SHORT EXERCISE: Write the next part of the post about choosing a filesystem for a multi-disk home server, starting right after its final sentence.

TEXT PROVIDED:
DEV Community

Kevin Cox
Kevin Cox

Posted on • Originally published at kevincox.ca on

Attempting to use bcachefs

I was revamping my home server and needed to decide what filesystem to use. My ol’ reliable ext4 was not going to cut it as I was planning on going multi-disk with some level of redundancy, so I considered a few options.

Hardware Raid

LVM or Hardware RAID is a base option. I quickly ruled this out as it is quite inflexible. I can go with x2 data replication (RAID1) but have limited ability to add disks or store some data with less durability (for data that is easy to replace). For example when adding disks to a 2x replicated logical volume you need to add them in pairs. Also, when replacing a disk you need to replace it with a disk of the same size (or do some complicated remapping). If I did go this route I probably would have ditched replication but even then striping is limited if you are incrementally adding disks, leaving performance on the table.

ZFS

ZFS is the giant in this field. Heralded as an improvement on hardware RAID. However, in my opinion it is only a small step above. You group disks into “vdevs” and then you can create a filesystem on top of any number of vdevs. The vdev system provides very flexible storage configurations. You can stripe, replicate, erasure code or some combination of the above such as striping over replicated pairs of disks. But the key limitation of ZFS is that these RAID-type configurations are still fairly static. If you have 2 disks mirrored you can’t add a 3rd disk and still have all data stored twice. If you have 3 disks with 1 parity disk you can’t add a fourth. You are also fairly limited in how you configure your redundancy. Really it is similar to LVM, except the striping on top is more dynamic. There are also some benefits to the end-to-end integration compared to a single-disk filesystem on top of an independent RAID system, but it feels more like minor optimizations rather than a fully integrated system. It also doesn’t allow mixed-redundancy in the same storage pool. If you want a particular dataset to be unreplicated you will need to create a separate vdev with fixed space upfront and create a separate zpool.

I think ZFS fits really well in more professional use cases where you are likely to purchase and configure the whole server at once and each different use case can use a different server or at least different drives. However, for a hobbyist use case this lack of flexibility is a more severe limitation.

BTRFS

BTRFS is the next obvious contender. It solves the incremental addition problem very well. If I have a 2x replicated (RAID1) system with 2 drives and add a third drive I can immediately get that space. As long as the drive doesn’t become more than half of your storage pool it will fit right in. (Rebalancing may be required depending on previous space usage and the fraction of added storage.) It feels like an integrated system making an intelligent placement decision, instead of just following simple RAID-style rules. However, BTRFS still lacks some flexibility on the filesystem side. Each BTRFS filesystem can only have a single replication profile. So you need to decide upfront what redundancy and performance tradeoffs you want to make for your whole system, or you need to manage multiple filesystems and deal with the mostly-fixed partitioning of the storage between them.

STORED RECORDS:
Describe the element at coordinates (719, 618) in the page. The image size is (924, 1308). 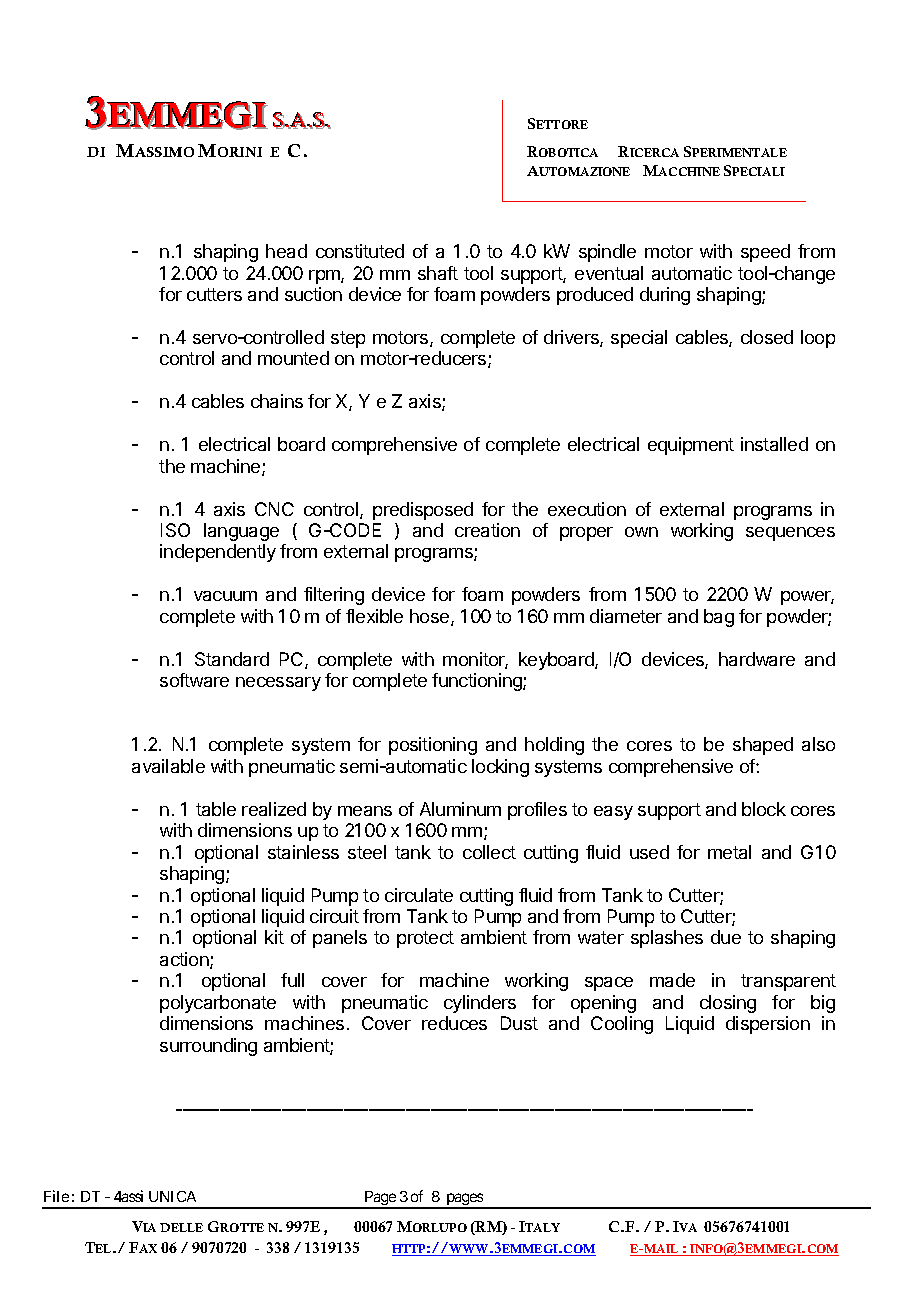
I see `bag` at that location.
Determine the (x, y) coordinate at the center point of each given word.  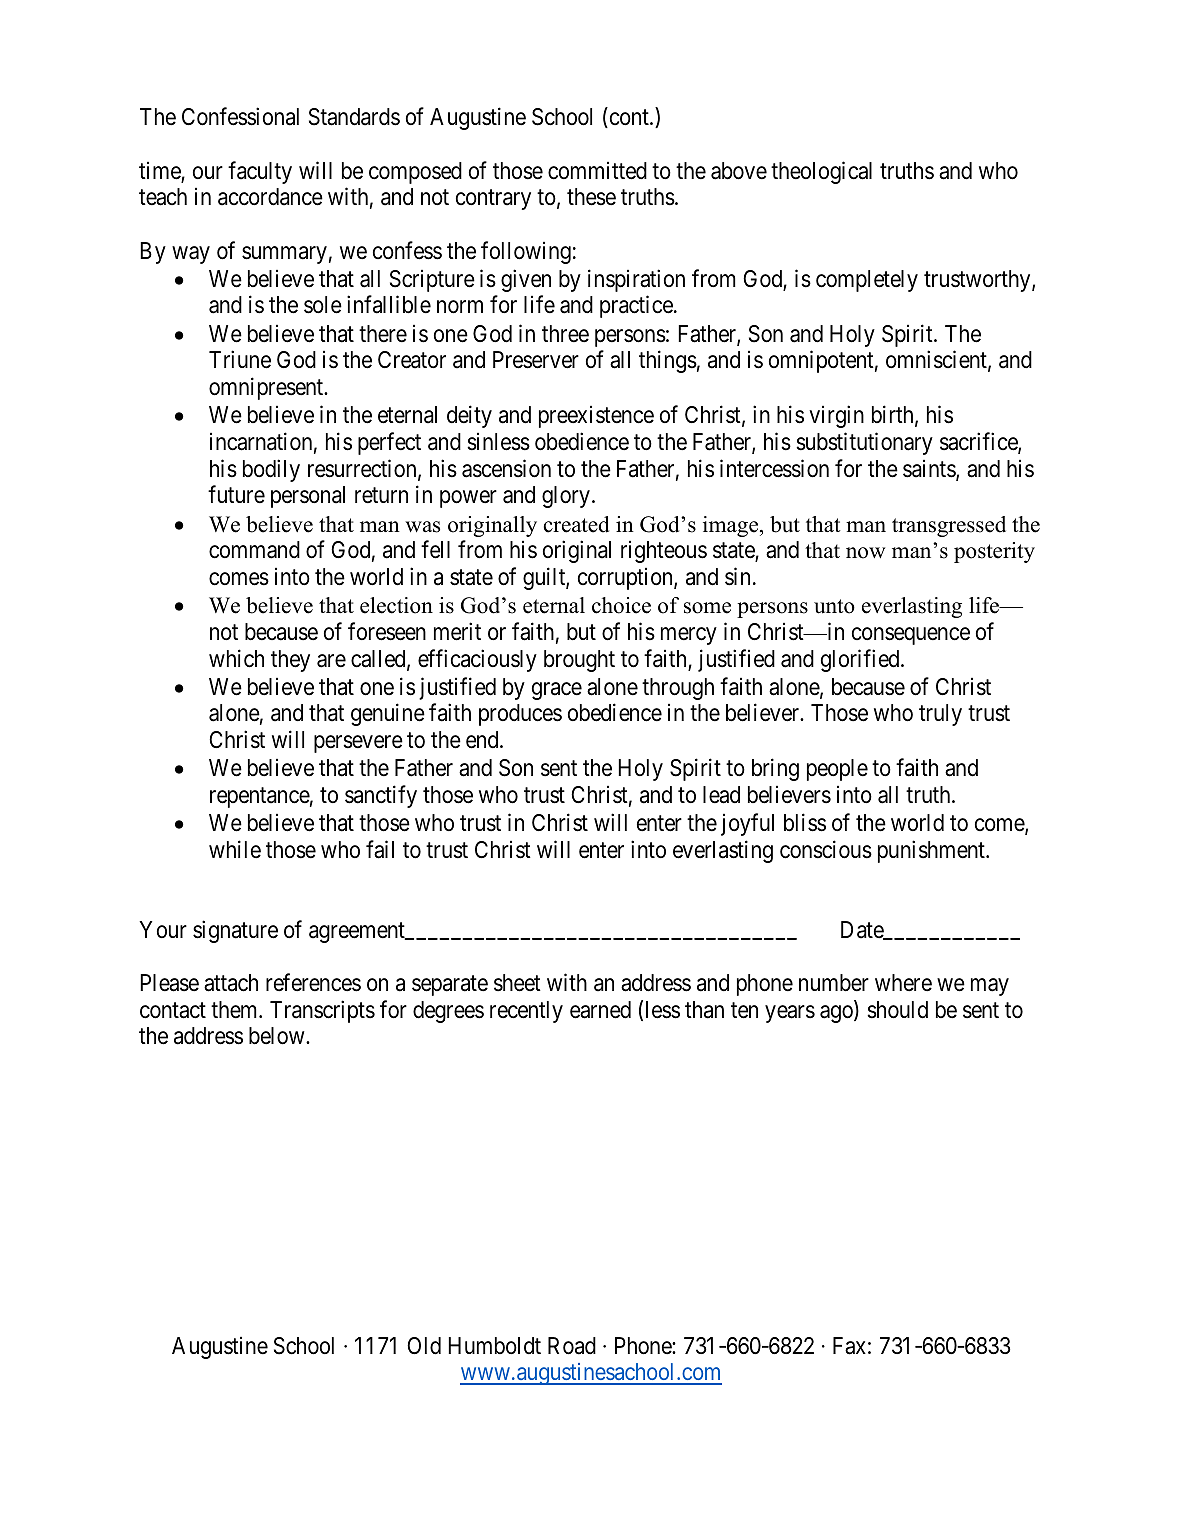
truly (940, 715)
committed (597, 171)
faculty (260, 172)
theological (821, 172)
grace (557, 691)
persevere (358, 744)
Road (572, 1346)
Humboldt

SOLVED EXERCISE:
Off Topic: It seems like BTRFS could support this. Migrating between storage “profiles” is done online, so there must be some support for multiple active profiles. It also seems that you can cancel a migration and start a different one so there is support for more than 2 profiles on the same filesystem. Maybe all that is missing is a way to configure what profile writes should use?

BTRFS also has other issues that I would prefer to avoid. It has a reputation for corrupting itself, which is hard to shake. It also has a very simple view of disks, basically treating all devices as equivalent. This makes it very limiting if you mix fast and slow disks. It isn’t too bad for striped data (RAID0) as there is only one copy to read from. But even then, options to move hot data to faster storage would be useful. However replicated performance really suffers as each process is chancing its performance on a coin flip, rather than reading from the faster disk.

bcachefs

bcachefs is the filesystem I ended up using. It is a newer player, a derivative of the in-kernel bcache block device caching system but not yet included in the upstream kernel. Getting it setup on NixOS was fairly easy as it is supported in nixpkgs and there are instructions in the wiki. It took a few tries to get it installed and booted but just due to my own mistakes.

bcachefs provides a really nice abstract interface for storing files. You can basically throw a bunch of disks at it and it will use them as best it can. You can incrementally add disks and it will add them to your storage pool as you do. But unlike the other filesystems you can also configure durability much more granularly. You can set durability parameters for any subtree, including individual files. You can also do this at any point of time, not just when creating the data like with separate filesystems or logical volumes. For example, I set my root directory to 2x replication (RAID1) for metadata and data but after installation I ran bcachefs setattr --data_replicas 1 /srv/mirrors/ on a handful of directories containing easy-to-recreate data and am now only using half of the physical storage for them. There are a huge number of attributes that can be controlled at the file or directory level such as checksums, compression, hash function, and more.

bcachefs also provides good performance. It tracks device latency to automatically issue read requests to the device that is expected to be faster. It provides control of which devices files reside on with the foreground_target (where writes go initially), background_target (where cold data is moved) and promote_target (where files are copied to when read) options. While this isn’t a detailed placement policy (for example I wanted an option to always keep one copy of a dataset on an SSD and couldn’t specify that) but it is flexible enough to get good results for just about any scenario.

Snapshot Deletion Issue

My first issue with bcachefs was a failure of bcachefs subvolume destroy $snapshot. This is supposed to delete a snapshot, but it did nothing (successfully). I could remove the snapshot with rm -r --no-preserve-root $snapshot but, this took quite a while to recursively delete all children first, rather than the expected near-instant removal. This would be an issue if I was regularly creating snapshots for backups.

Data Corruption

Then it really started going downhill. Right at the top of the bcachefs.org homepage it proudly proclaims

The COW filesystem for Linux that won’t eat your data.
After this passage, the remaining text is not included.